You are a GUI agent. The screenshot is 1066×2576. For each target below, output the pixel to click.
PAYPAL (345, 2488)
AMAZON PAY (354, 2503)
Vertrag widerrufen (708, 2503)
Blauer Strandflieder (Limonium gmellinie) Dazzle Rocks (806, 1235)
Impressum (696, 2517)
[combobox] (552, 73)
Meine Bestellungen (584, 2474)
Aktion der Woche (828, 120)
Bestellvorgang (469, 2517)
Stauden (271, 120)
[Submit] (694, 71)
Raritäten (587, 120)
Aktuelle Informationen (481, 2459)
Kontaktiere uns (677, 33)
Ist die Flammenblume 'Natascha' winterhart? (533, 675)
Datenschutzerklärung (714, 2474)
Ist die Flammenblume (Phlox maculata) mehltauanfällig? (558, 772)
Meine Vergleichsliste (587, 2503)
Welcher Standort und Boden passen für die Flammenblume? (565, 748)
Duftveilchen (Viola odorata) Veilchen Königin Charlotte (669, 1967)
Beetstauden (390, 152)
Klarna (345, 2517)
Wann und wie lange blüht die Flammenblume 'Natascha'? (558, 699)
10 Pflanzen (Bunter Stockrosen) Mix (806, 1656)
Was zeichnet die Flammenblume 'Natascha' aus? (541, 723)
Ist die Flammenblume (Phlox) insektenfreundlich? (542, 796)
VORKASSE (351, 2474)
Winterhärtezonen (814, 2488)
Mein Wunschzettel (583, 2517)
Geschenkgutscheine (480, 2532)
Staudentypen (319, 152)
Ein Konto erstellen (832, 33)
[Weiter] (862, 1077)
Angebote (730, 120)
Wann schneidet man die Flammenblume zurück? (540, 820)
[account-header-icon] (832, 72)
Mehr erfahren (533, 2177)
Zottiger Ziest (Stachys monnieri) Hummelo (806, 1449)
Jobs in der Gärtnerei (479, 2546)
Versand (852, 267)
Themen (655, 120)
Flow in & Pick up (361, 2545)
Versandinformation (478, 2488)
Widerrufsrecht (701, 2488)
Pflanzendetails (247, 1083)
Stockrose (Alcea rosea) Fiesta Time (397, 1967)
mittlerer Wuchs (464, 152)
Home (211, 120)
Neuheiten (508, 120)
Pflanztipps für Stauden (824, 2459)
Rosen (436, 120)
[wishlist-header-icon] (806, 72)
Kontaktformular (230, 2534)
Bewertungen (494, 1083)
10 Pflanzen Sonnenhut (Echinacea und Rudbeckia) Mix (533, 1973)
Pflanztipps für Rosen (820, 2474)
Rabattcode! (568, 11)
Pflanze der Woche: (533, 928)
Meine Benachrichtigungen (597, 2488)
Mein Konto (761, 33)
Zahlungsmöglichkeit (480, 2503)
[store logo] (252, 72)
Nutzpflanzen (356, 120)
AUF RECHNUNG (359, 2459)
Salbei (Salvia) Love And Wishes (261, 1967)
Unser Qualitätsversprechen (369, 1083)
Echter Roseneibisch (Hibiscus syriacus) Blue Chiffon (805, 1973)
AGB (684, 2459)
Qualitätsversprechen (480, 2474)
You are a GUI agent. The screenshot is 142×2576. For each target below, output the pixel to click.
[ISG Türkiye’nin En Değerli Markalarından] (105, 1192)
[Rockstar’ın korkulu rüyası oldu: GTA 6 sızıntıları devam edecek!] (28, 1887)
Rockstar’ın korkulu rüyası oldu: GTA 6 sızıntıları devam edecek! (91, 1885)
-.-.-
## [Directions for this task]
Every line of the data should be output exactly as it was given.

## [Solution to this problem]
You are a GUI agent. The screenshot is 1066×2576. For each target below, output the pixel to click.
PAYPAL (345, 2488)
AMAZON PAY (354, 2503)
Vertrag widerrufen (708, 2503)
Blauer Strandflieder (Limonium gmellinie) Dazzle Rocks (806, 1235)
Impressum (696, 2517)
[combobox] (552, 73)
Meine Bestellungen (584, 2474)
Aktion der Woche (828, 120)
Bestellvorgang (469, 2517)
Stauden (271, 120)
[Submit] (694, 71)
Raritäten (587, 120)
Aktuelle Informationen (481, 2459)
Kontaktiere uns (677, 33)
Ist die Flammenblume 'Natascha' winterhart? (533, 675)
Datenschutzerklärung (714, 2474)
Ist die Flammenblume (Phlox maculata) mehltauanfällig? (558, 772)
Meine Vergleichsliste (587, 2503)
Welcher Standort und Boden passen für die Flammenblume? (565, 748)
Duftveilchen (Viola odorata) Veilchen Königin Charlotte (669, 1967)
Beetstauden (390, 152)
Klarna (345, 2517)
Wann und wie lange blüht die Flammenblume 'Natascha'? (558, 699)
10 Pflanzen (Bunter Stockrosen) Mix (806, 1656)
Was zeichnet die Flammenblume 'Natascha' aus? (541, 723)
Ist die Flammenblume (Phlox) insektenfreundlich? (542, 796)
VORKASSE (351, 2474)
Winterhärtezonen (814, 2488)
Mein Wunschzettel (583, 2517)
Geschenkgutscheine (480, 2532)
Staudentypen (319, 152)
Ein Konto erstellen (832, 33)
[Weiter] (862, 1077)
Angebote (730, 120)
Wann schneidet man die Flammenblume zurück? (540, 820)
[account-header-icon] (832, 72)
Mehr erfahren (533, 2177)
Zottiger Ziest (Stachys monnieri) Hummelo (806, 1449)
Jobs in der Gärtnerei (479, 2546)
Versand (852, 267)
Themen (655, 120)
Flow in & Pick up (361, 2545)
Versandinformation (478, 2488)
Widerrufsrecht (701, 2488)
Pflanzendetails (247, 1083)
Stockrose (Alcea rosea) Fiesta Time (397, 1967)
mittlerer Wuchs (464, 152)
Home (211, 120)
Neuheiten (508, 120)
Pflanztipps für Stauden (824, 2459)
Rosen (436, 120)
[wishlist-header-icon] (806, 72)
Kontaktformular (230, 2534)
Bewertungen (494, 1083)
10 Pflanzen Sonnenhut (Echinacea und Rudbeckia) Mix (533, 1973)
Pflanztipps für Rosen (820, 2474)
Rabattcode! (568, 11)
Pflanze der Woche: (533, 928)
Meine Benachrichtigungen (597, 2488)
Mein Konto (761, 33)
Zahlungsmöglichkeit (480, 2503)
[store logo] (252, 72)
Nutzpflanzen (356, 120)
AUF RECHNUNG (359, 2459)
Salbei (Salvia) Love And Wishes (261, 1967)
Unser Qualitätsversprechen (369, 1083)
Echter Roseneibisch (Hibiscus syriacus) Blue Chiffon (805, 1973)
AGB (684, 2459)
Qualitätsversprechen (480, 2474)
You are a GUI agent. The screenshot is 142×2576. For each target below, output the pixel to click.
[ISG Türkiye’nin En Değerli Markalarından] (105, 1192)
[Rockstar’ın korkulu rüyası oldu: GTA 6 sızıntıları devam edecek!] (28, 1887)
Rockstar’ın korkulu rüyası oldu: GTA 6 sızıntıları devam edecek! (91, 1885)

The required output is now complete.